Standard & Poor's Ratings Services revised its outlook on India's ‘BBB-' long-term sovereign credit rating, which is one notch above speculative grade, to negative from stable in April of this year because of lower GDP growth prospects and the risk of erosion in its external liquidity and fiscal flexibility.
The Bombay Stock Exchange (BSE) 30-share Sensitive index (Sensex) closed lower at 16668.01 with a loss 50.86 points. It touched a high of 16893.81 intra-day. The fall was led by capital goods stocks at 1.64 per cent followed by healthcare 1.34 per cent, realty 1.02 per cent and oil and gas 0.75 per cent. Except FMCG and Consumer durables all BSE sectoral indices ended in the red.
On the National Stock Exchange, the broader 50-share Nifty lost 14.25 points at 5054.10.
Rupee drops 32 paise
Meanwhile, the rupee fell to a near one-week low after Standard & Poor's warning. It closed at 55.74/75 a dollar against Friday's close of 55.42/43. It fell to 55.82 intra-day, its lowest since June 5. The rupee recorded its lowest against the U.S. dollar at 56.52 on May 31.
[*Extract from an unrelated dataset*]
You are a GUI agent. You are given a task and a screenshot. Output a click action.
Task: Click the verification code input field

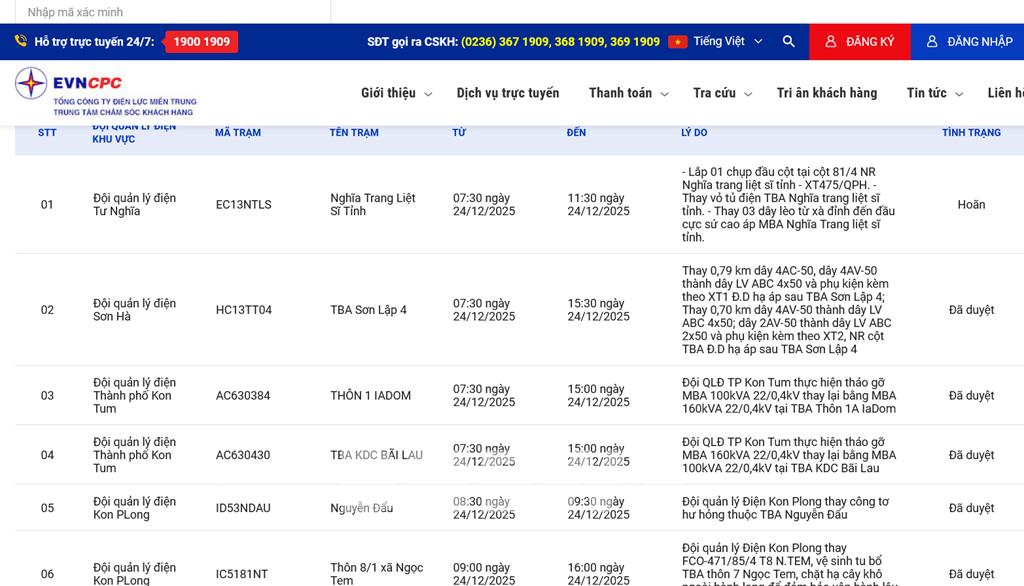pyautogui.click(x=172, y=12)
The S&P report states that the Indian government's reaction to potentially slower growth and greater vulnerability to economic shocks could largely determine whether the country can maintain an investment-grade rating or become the first “fallen angel” among the BRIC nations. “I take this event as positive,” said G. Chokkalingam, Chief Investment Officer, Centrum Wealth Management Ltd.
Standard & Poor's credit analyst Joydeep Mukerji said that “setbacks or reversals in India's path toward a more liberal economy could hurt its long-term growth prospects and, therefore, its credit quality.”